An additional third GKRS for recurrent TN after repeat GKRS has not been well described. The few reports have been limited to case reports or case series with a small number of patients. Tempel et al. [61] performed a third GKRS in 17 patients, with a favorable pain control rate (BNI I-IIIb) in 94% of the patients initially and 76.4% at a mean follow-up of 22.9 months (range, 3-60). The outcome of the third GKRS was comparable to the outcome of the second GKRS for TN. The maximal treatment dose at the third procedure was a mean of 62.9 Gy (range, 40-80), and the mean cumulative dose was 208.5 Gy (range, 150-240). Although three patients (17.6%) developed new or had worse trigeminal nerve dysfunction after the first GKRS and another two patients (11.8%) after the second procedure, no patient experienced additional sensory disturbances after the third procedure [61]. A recently published study enrolled 22 cases, and favorable pain control rate (BNI I-IIIb) was achieved in 81.8% of these cases. The 1, 3, and 5-year rates of favorable pain relief were 62.7%, 53.8%, and 40.3%, respectively. The median dose at the third GKRS was 75 Gy (interquartile range, 75-80), and the median maximal radiosurgical dose to the trigeminal nerve was 222.4 Gy (interquartile range, 200.8-232.3). Ten cases (45.5%) experienced new or worsening facial numbness, a rate similar to that of the second GKRS. Four cases of dry eye and one case of corneal abrasion were reported, especially in cases with proximally placed shots [21]. Third GKRS procedure for TN may be a viable treatment option in patients who are inoperable. Treatment results are similar to those seen in the initial and second GKRS, but trigeminal nerve dysfunction occurs at a higher rate if the shot is placed proximally along the nerve [21,46].
CONCLUSIONS
GKRS has become one of the well-established primary treatment modalities for medically refractory TN and salvage treatment for patients following the failure of other treatments.

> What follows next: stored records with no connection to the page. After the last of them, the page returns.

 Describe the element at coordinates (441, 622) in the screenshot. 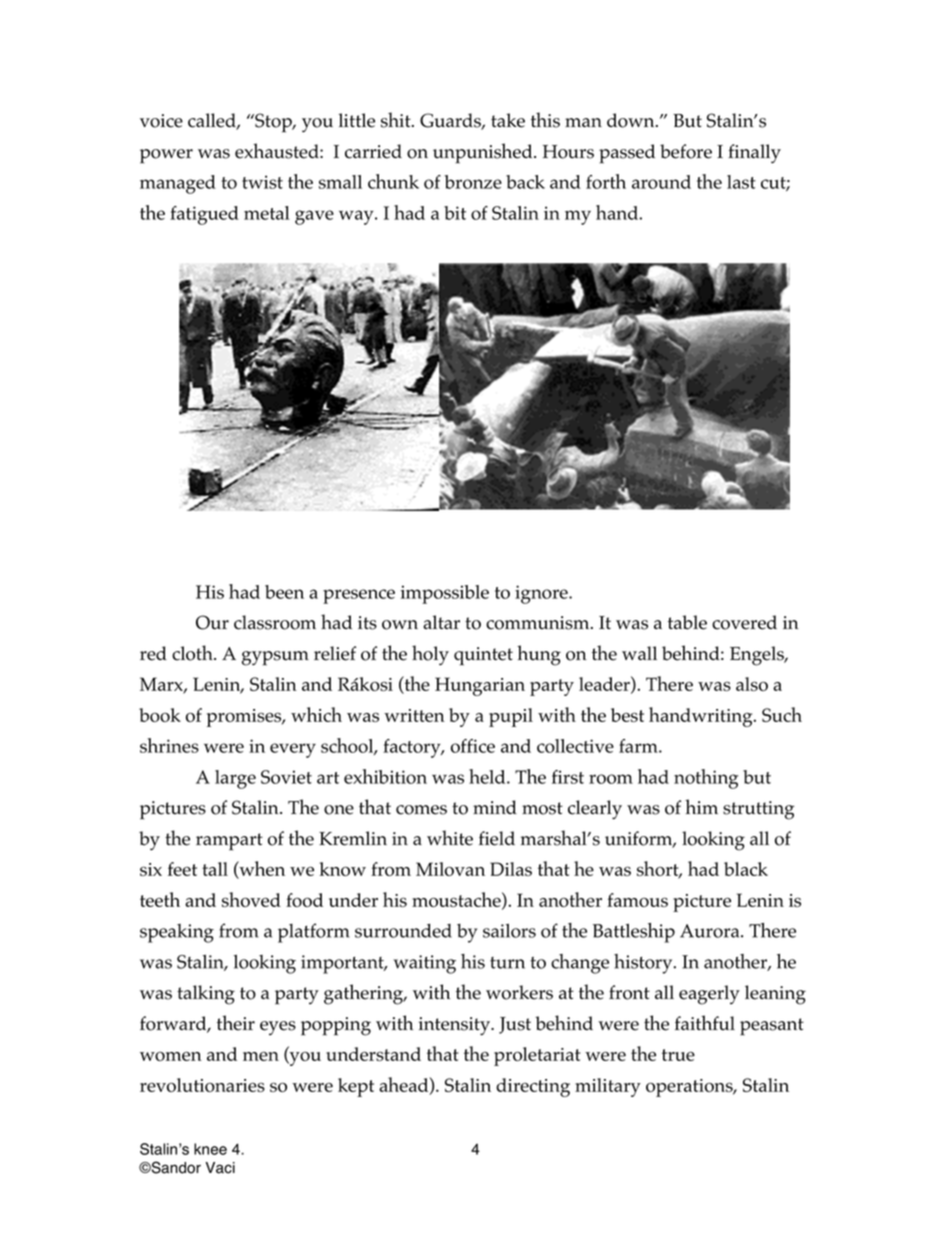

I see `altar` at that location.
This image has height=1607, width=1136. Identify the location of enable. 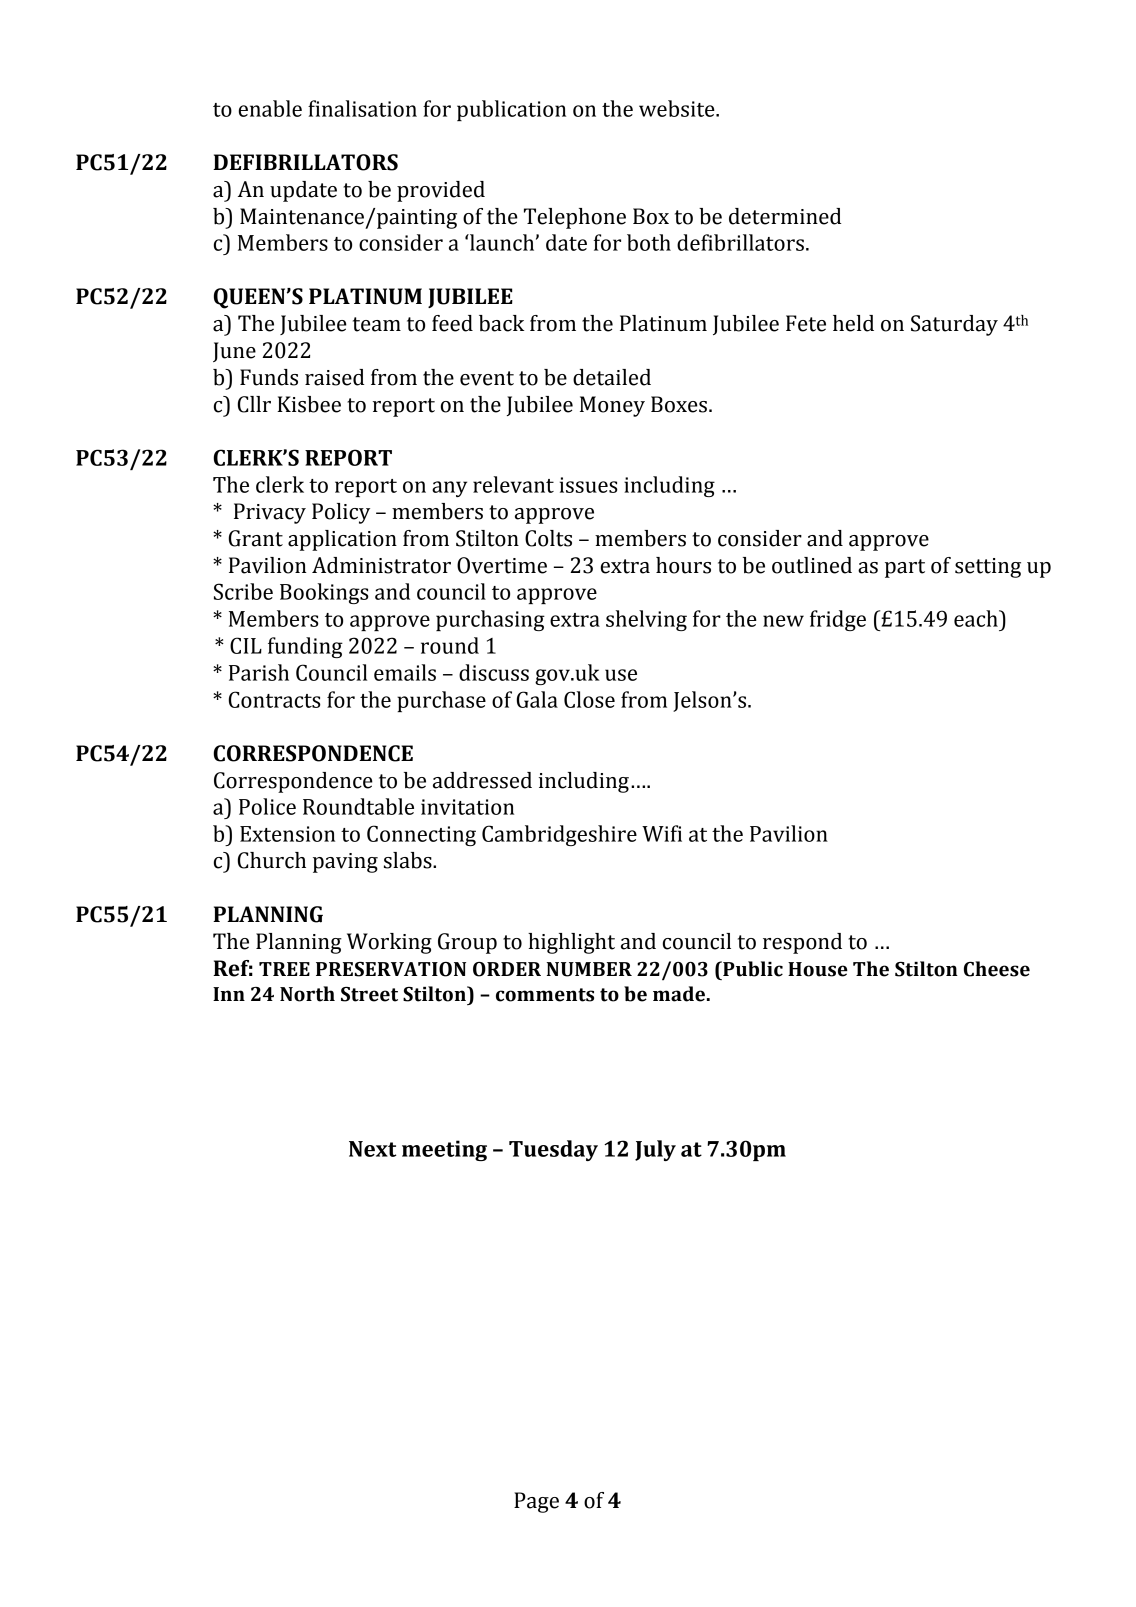
(270, 108).
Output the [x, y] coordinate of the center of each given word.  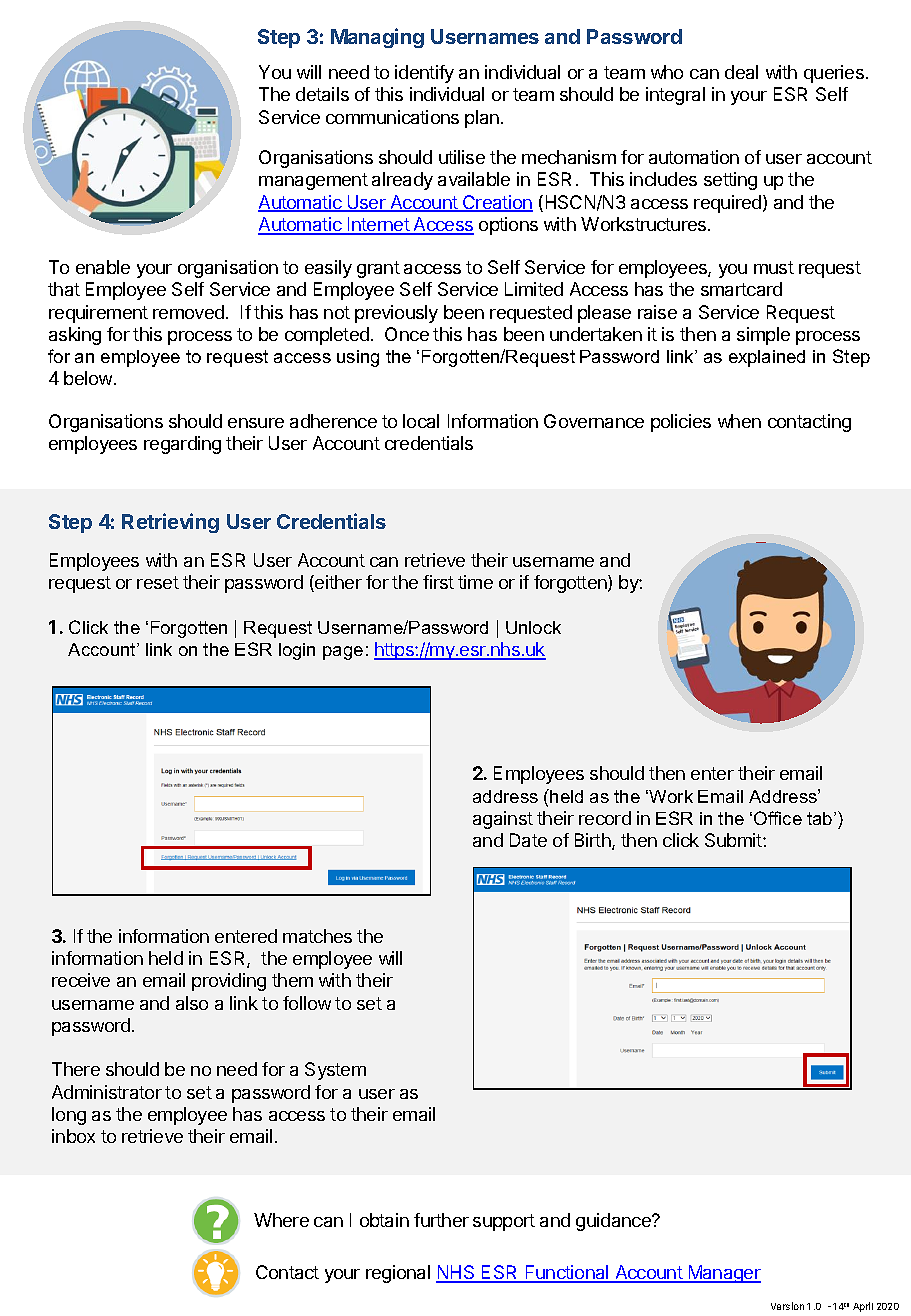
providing [229, 982]
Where [281, 1220]
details [322, 94]
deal [741, 72]
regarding [182, 445]
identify [424, 74]
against [503, 820]
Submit [734, 840]
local [421, 421]
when [739, 421]
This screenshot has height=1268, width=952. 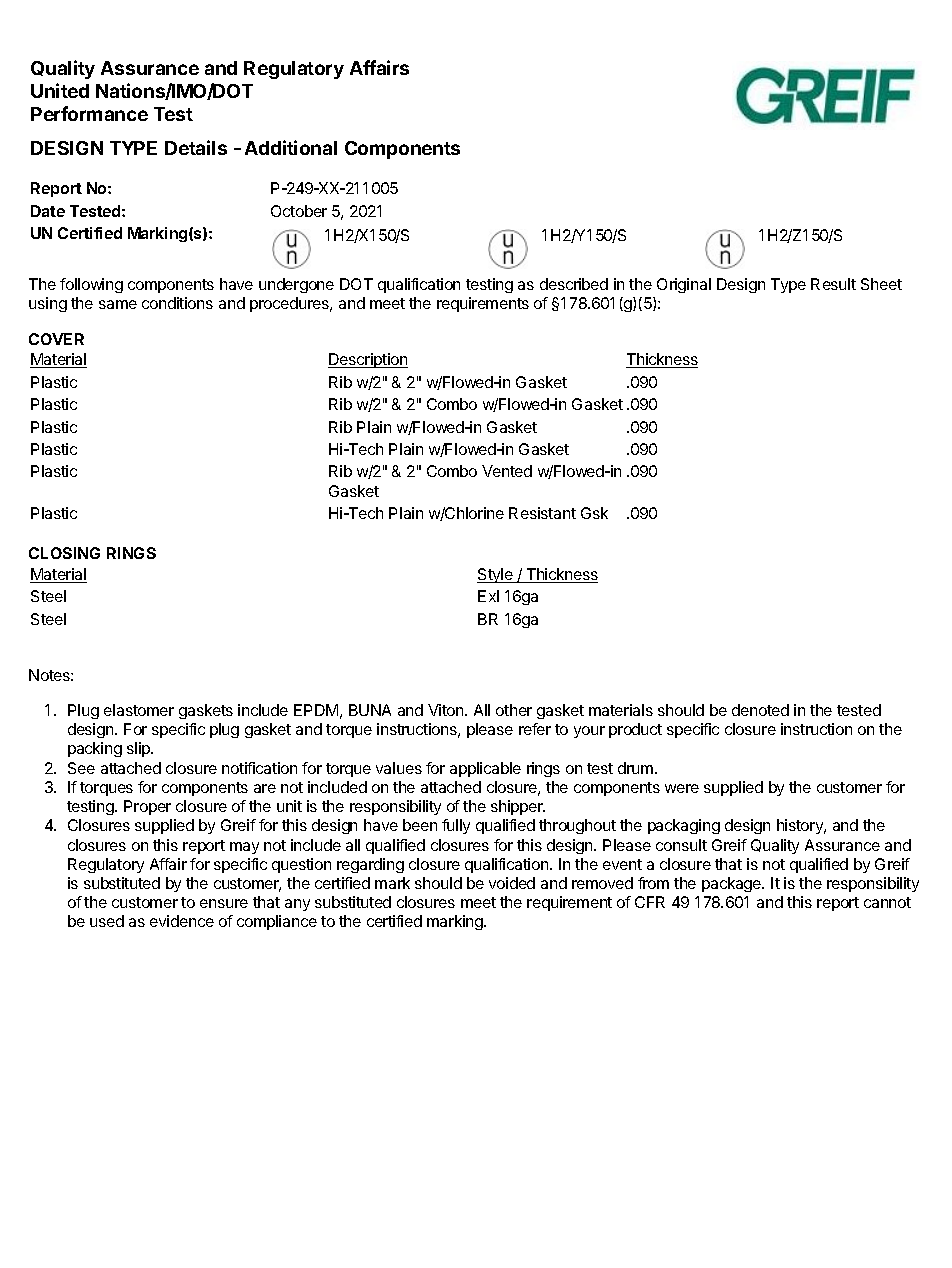 What do you see at coordinates (733, 884) in the screenshot?
I see `package` at bounding box center [733, 884].
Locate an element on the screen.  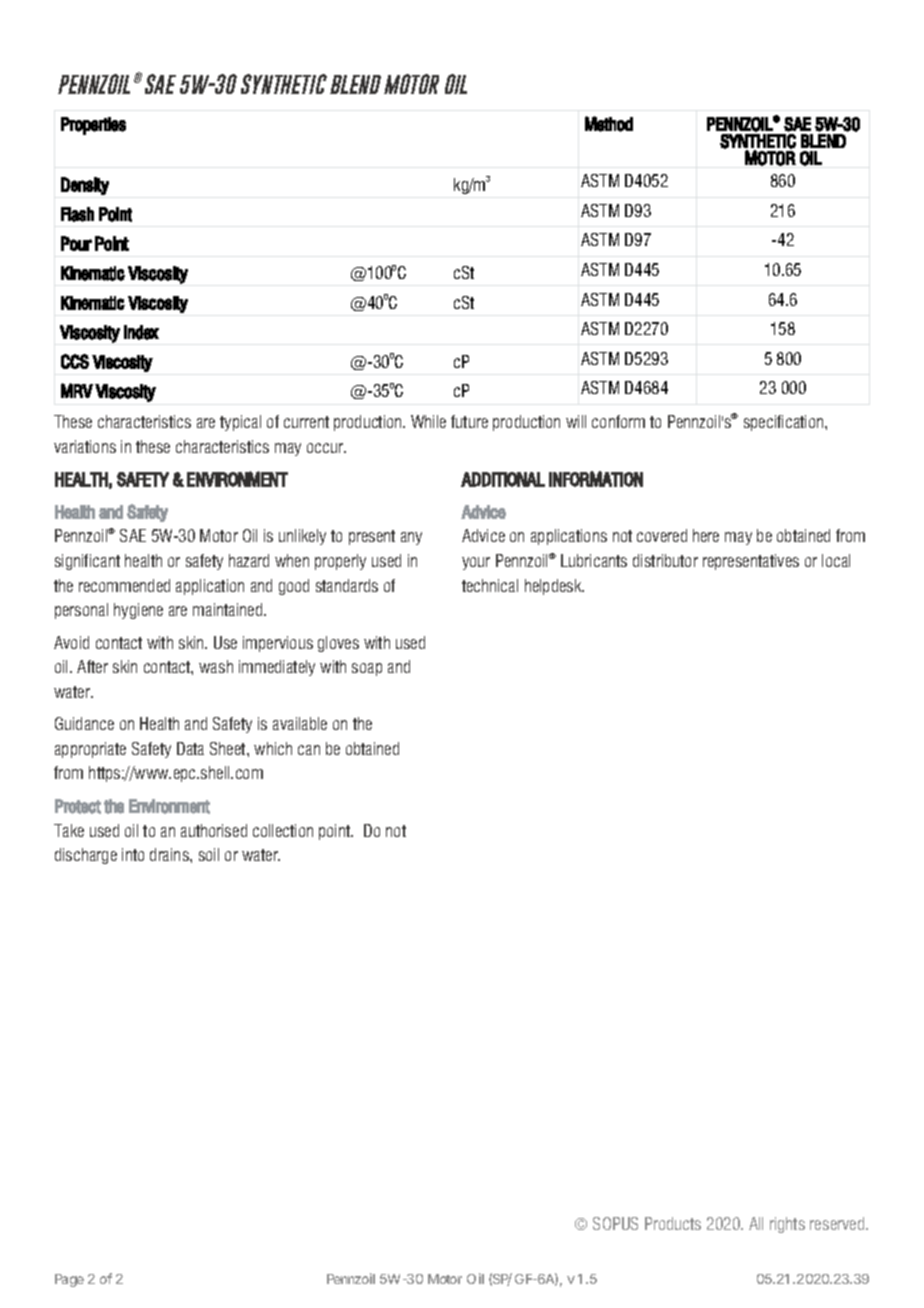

It is the least invasive treatment option, with the highest safety profile among various neurosurgical treatment modalities. Initial pain relief can be achieved in the majority of patients, and durability of the effectiveness is favorable compared to other treatments including medication. Meanwhile, disadvantages of GKRS include a latency period before pain relief and a substantial rate of recurrence at the long-term follow-up. Recent advances in radiation biology and neuroimaging are expected to refine GKRS techniques and improve outcomes in patients with TN.